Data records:

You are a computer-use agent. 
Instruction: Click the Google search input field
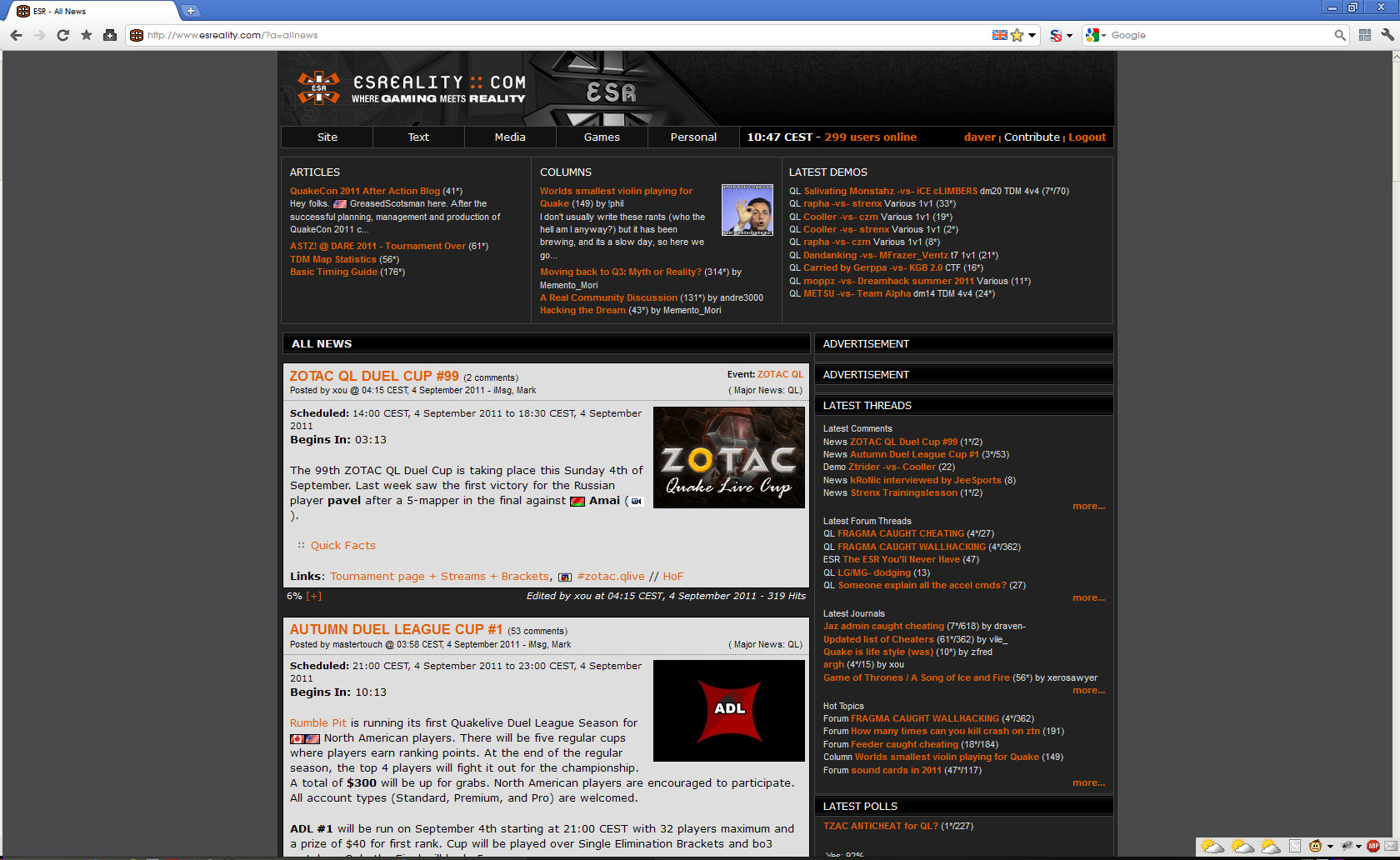[1217, 35]
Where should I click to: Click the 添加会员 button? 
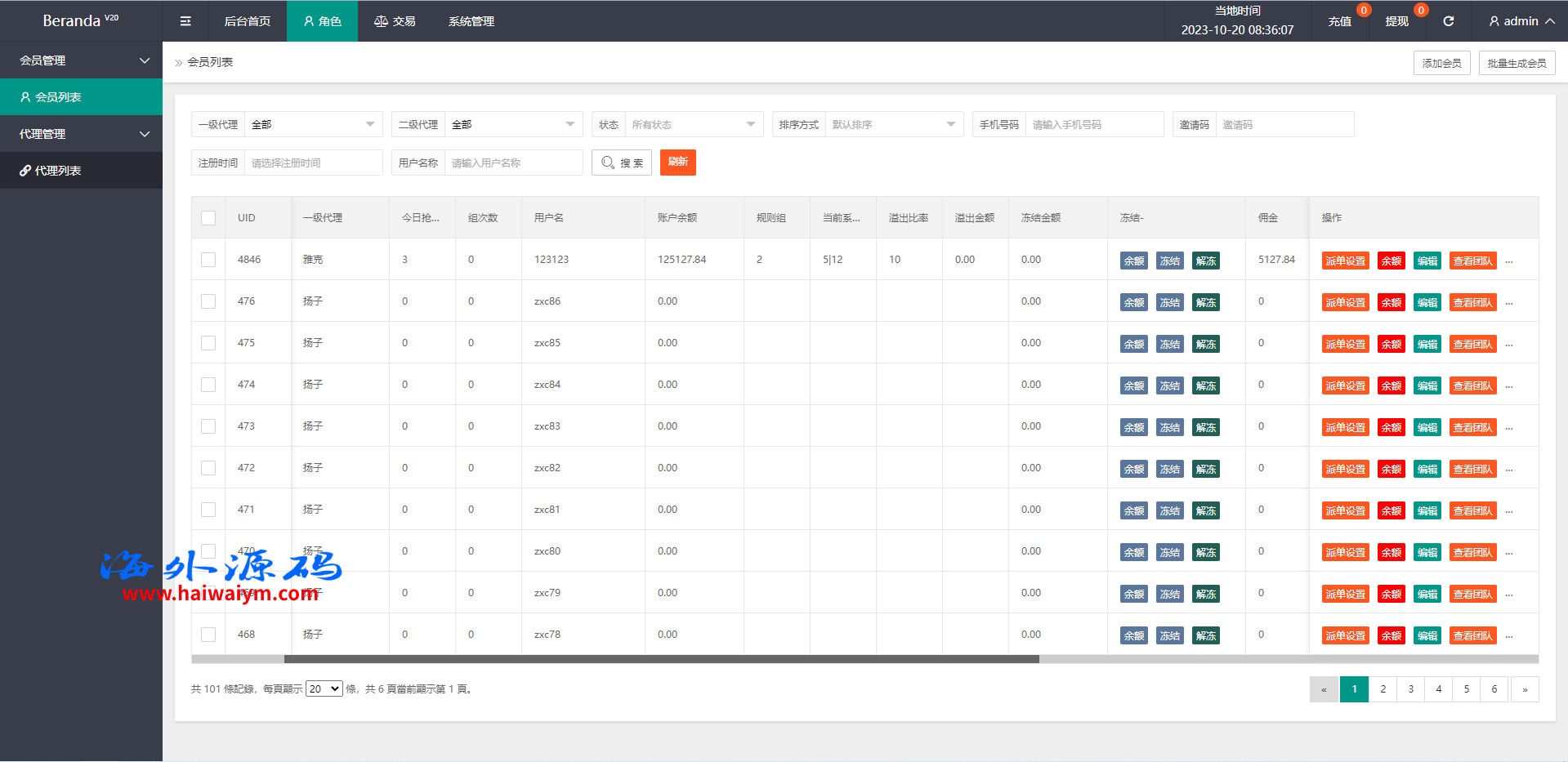tap(1441, 63)
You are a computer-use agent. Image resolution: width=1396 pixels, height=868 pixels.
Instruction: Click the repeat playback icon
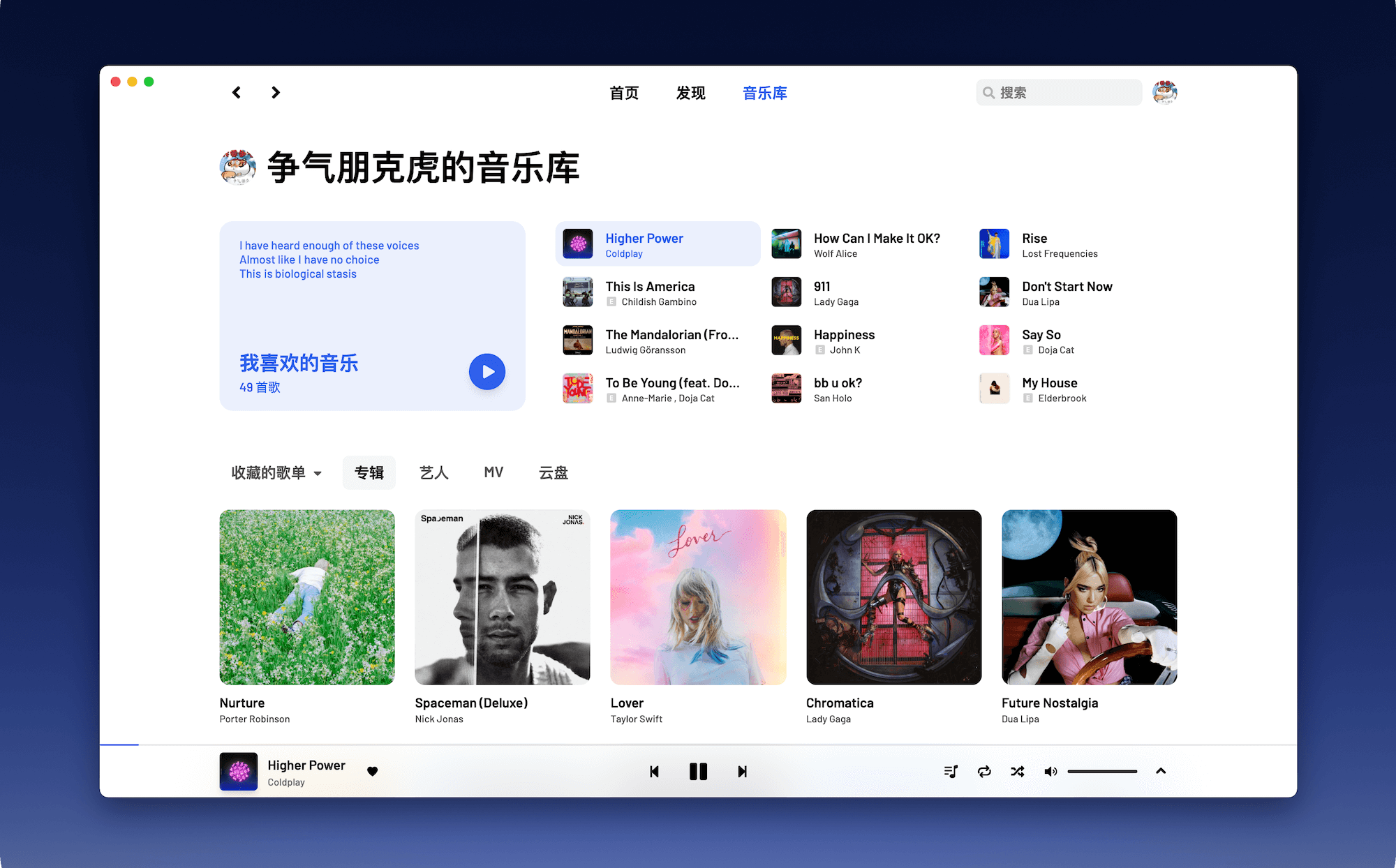pos(984,771)
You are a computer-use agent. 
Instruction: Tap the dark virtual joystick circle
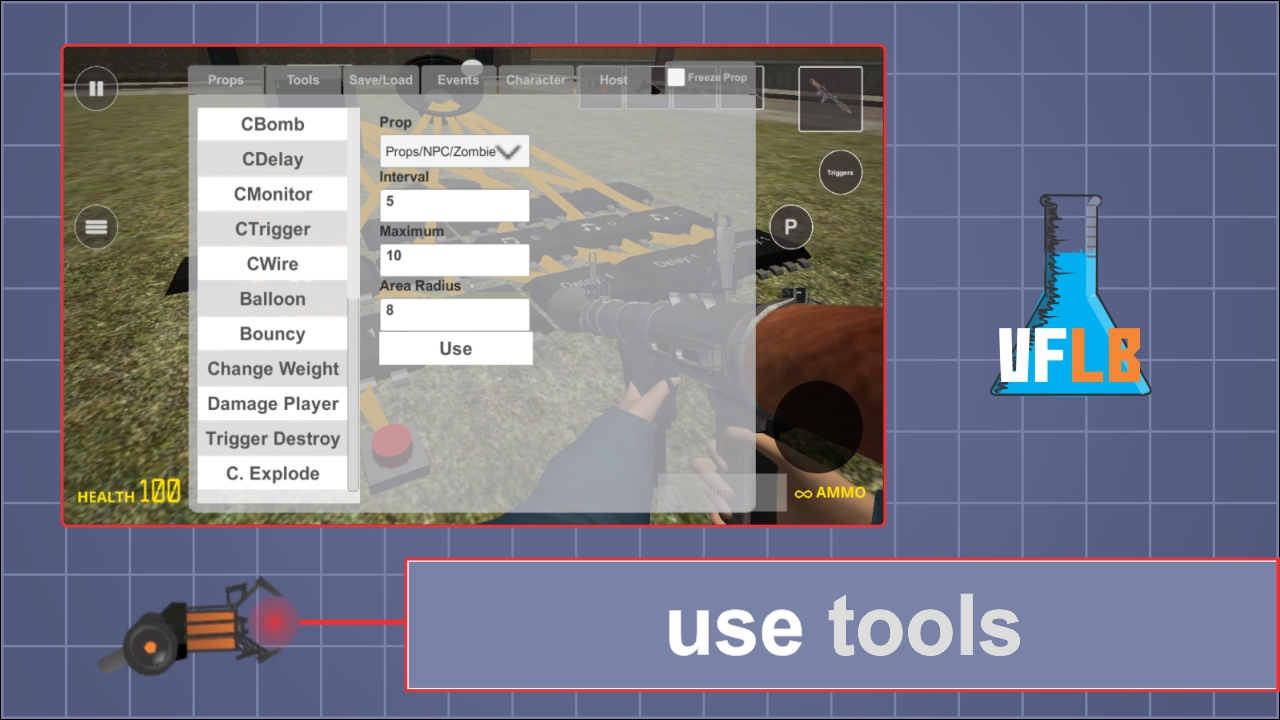[819, 427]
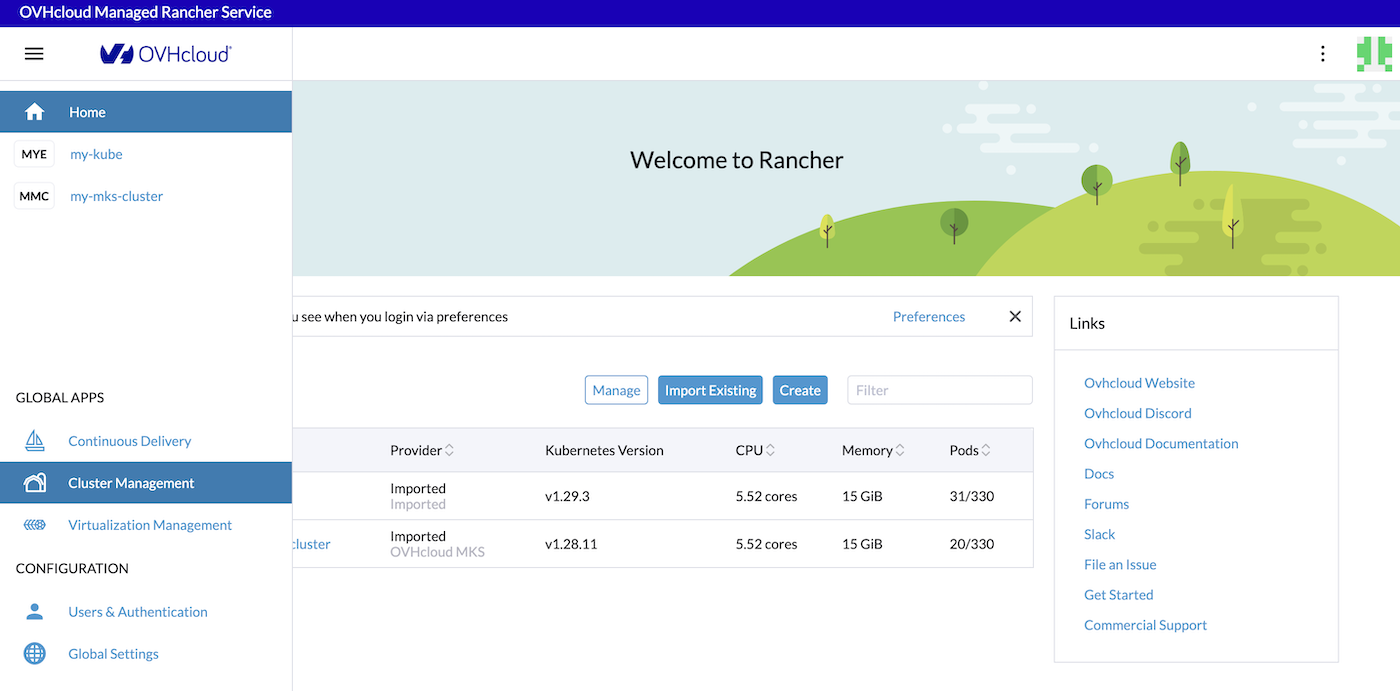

• Instructions to follow:
In the data, the line that contains "Instruction: Click the Google" begins the part to write out; restate it and each line after it word for word through the end, with no pictures.

• Response to this exercise:
Instruction: Click the Google search input field
[1217, 35]
Where should I click to: Click the 添加会员 button? 
tap(1441, 63)
You are a computer-use agent. Image resolution: width=1396 pixels, height=868 pixels.
Instruction: Click the repeat playback icon
pos(984,771)
You are a computer-use agent. 
Instruction: Tap the dark virtual joystick circle
[819, 427]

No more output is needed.